Though Abby Johnson is best known for her anti-abortion activism, I am mystified by what I learned. How could she say this ? Not entirely leaving aside the problematic situation of this white woman raising a Black son born to a Black mother or father (however that came to pass). So okay, he isn’t 100% Black, he’s biracial but a lot of white people lump them together equally.
The speaker at the current RNC convention said that the police are “smart” to target her ADOPTED Black son because he is “statistically” more likely to commit a violent offense.No wonder Black people are more likely to die during encounters with law enforcement, if this is the prevailing point of view.
Admittedly, Abby Johnson is a controversial figure. She has a long history of making racist remarks on Twitter and in video blogs. How can it be the most beneficial placement for this Black young man ?
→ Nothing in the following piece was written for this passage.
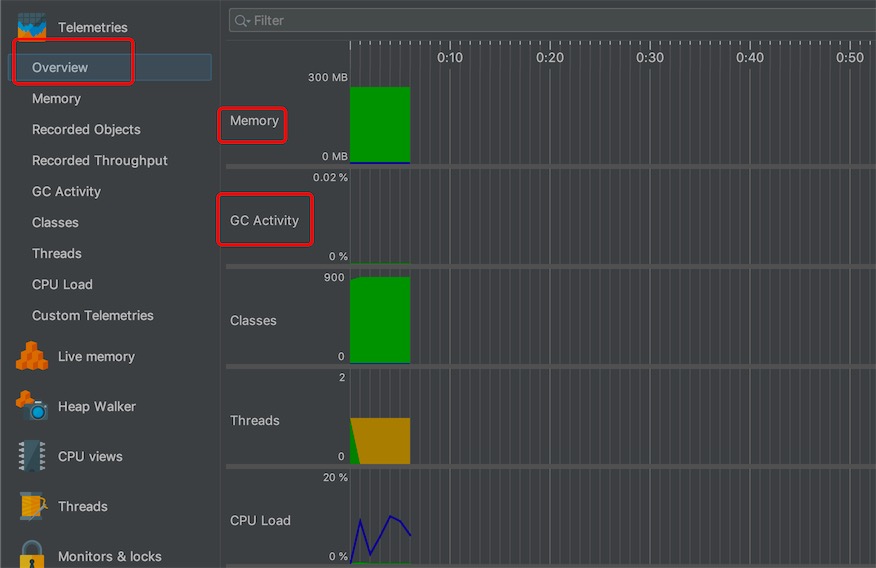Click the green Memory graph area
The height and width of the screenshot is (568, 876).
click(x=380, y=124)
Johnson once said in a video posted as recently as last June (after the killing of George Floyd) that, “I recognize that I’m gonna have to have a different conversation with Jude than I do with my brown-haired little Irish, very, very pale-skinned, white sons, as they grow up.” She certainly has no problem viewing “her” boys from different racially based perspectives. What is in this woman’s heart ?
Her husband blogged in 2015 about the couple adopting the boy at birth. She is quoted as saying, ““Right now, Jude is an adorable, perpetually tan-looking little brown boy. But one day, he’s going to grow up and he’s going to be a tall, probably sort of large, intimidating-looking-maybe brown man — and my other boys are probably gonna look like nerdy white guys.”
So let me get this straight, she is projecting this boy into becoming an “intimidating” man ? Why do they have him at all ? I don’t understand this.
In explaining her comment about police profiling her son, she adds, “Statistically, I look at our prison population and I see that there is a disproportionately high number of African-American males in our prison population for crimes, particularly for violent crimes. When a police officer sees a brown man like my Jude walking down the road — as opposed to my white nerdy kids, my white nerdy men walking down the road — because of the statistics that he knows in his head, that these police officers know in their head, they’re going to know that statistically my brown son is more likely to commit a violent offense over my white sons.”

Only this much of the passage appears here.